Let's look at an example of such a sort.  To measure the performance effects, we'll need a reasonably large table.  The following script creates a 25.6 million row table that consumes about 3 GBytes of storage.

CREATE DATABASE IOTest
    ON ( NAME = IOTest_Data, FILENAME = '...\IOTest_Data.mdf', SIZE = 4 GB )
    LOG ON ( NAME = IOTest_Log, FILENAME = '...\IOTest_Log.ldf', SIZE = 200 MB )
GO
ALTER DATABASE IOTest SET RECOVERY SIMPLE
GO
USE IOTest
GO
CREATE TABLE T (
    PK INT IDENTITY PRIMARY KEY,
    RandKey INT,
    Flags TINYINT,
    Data INT,
    Pad CHAR(100))
GO
SET NOCOUNT ON
DECLARE @I INT
SET @I = 0
WHILE @I < 100000
  BEGIN
    WITH
      X2 (R) AS ( SELECT RAND() UNION ALL SELECT RAND() ),
      X4 (R) AS ( SELECT R FROM X2 UNION ALL SELECT R FROM X2 ),
      X8 (R) AS ( SELECT R FROM X4 UNION ALL SELECT R FROM X4 ),
      X16 (R) AS ( SELECT R FROM X8 UNION ALL SELECT R FROM X8 ),
      X32 (R) AS ( SELECT R FROM X16 UNION ALL SELECT R FROM X16 ),
      X64 (R) AS ( SELECT R FROM X32 UNION ALL SELECT R FROM X32 ),
      X128 (R) AS ( SELECT R FROM X64 UNION ALL SELECT R FROM X64 ),
      X256 (R) AS ( SELECT R FROM X128 UNION ALL SELECT R FROM X128 )
    INSERT T (RandKey, Flags, Data, Pad)
        SELECT R * 1000000000, 0xFF, 1, '' FROM X256
    SET @I = @I + 1
  END
GO
CREATE INDEX IRandKey on T (RandKey, Flags)
GO

Due to the fixed width Pad column, each row of T consumes 113 bytes (plus overhead).  Roughly 65 rows fit on a single 8 Kbyte page.  (The Flags column is unused in this example, but I will make use of it in a subsequent post.)

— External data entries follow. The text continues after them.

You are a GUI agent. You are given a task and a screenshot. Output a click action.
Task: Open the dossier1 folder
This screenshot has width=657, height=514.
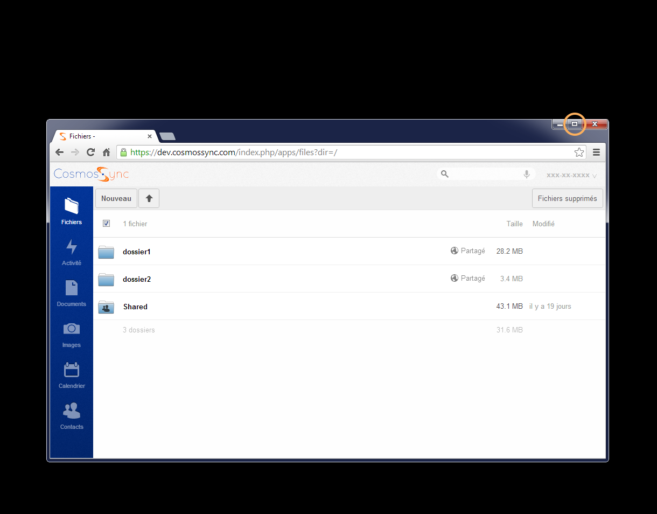coord(137,252)
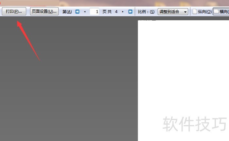Image resolution: width=229 pixels, height=141 pixels.
Task: Click the landscape page icon
Action: coord(216,12)
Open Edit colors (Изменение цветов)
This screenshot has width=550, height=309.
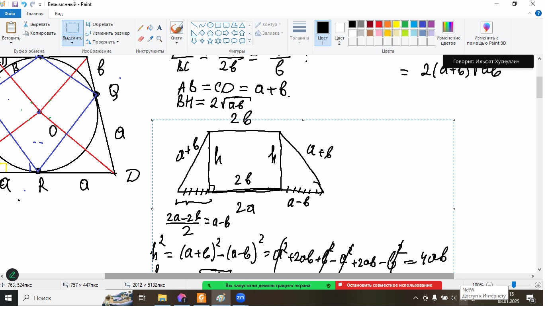(448, 33)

The RandKey column, as the name suggests, contains random values.  Notice that we have a non-clustered index on this column.  Given a predicate on the RandKey column, SQL Server can use this index to fetch qualifying rows from the table.  However, because the values in this column are random, the selected rows will be scattered randomly throughout the clustered index.

If we select just a few rows from the table using a filter on RandKey, SQL Server will use the non-clustered index:

SELECT SUM(Data)
FROM T
WHERE RandKey < 1000

  |--Compute Scalar(DEFINE:([Expr1003]=CASE WHEN [Expr1011]=(0) THEN NULL ELSE [Expr1012] END))
       |--Stream Aggregate(DEFINE:([Expr1011]=COUNT_BIG([T].[Data]), [Expr1012]=SUM([T].[Data])))
            |--Nested Loops(Inner Join, OUTER REFERENCES:([T].[PK], [Expr1010]) OPTIMIZED WITH UNORDERED PREFETCH)
                 |--Index Seek(OBJECT:([T].[IRandKey]), SEEK:([T].[RandKey] < (1000)) ORDERED FORWARD)
                 |--Clustered Index Seek(OBJECT:([T].[PK__T__...]), SEEK:([T].[PK]=[T].[PK]) LOOKUP ORDERED FORWARD)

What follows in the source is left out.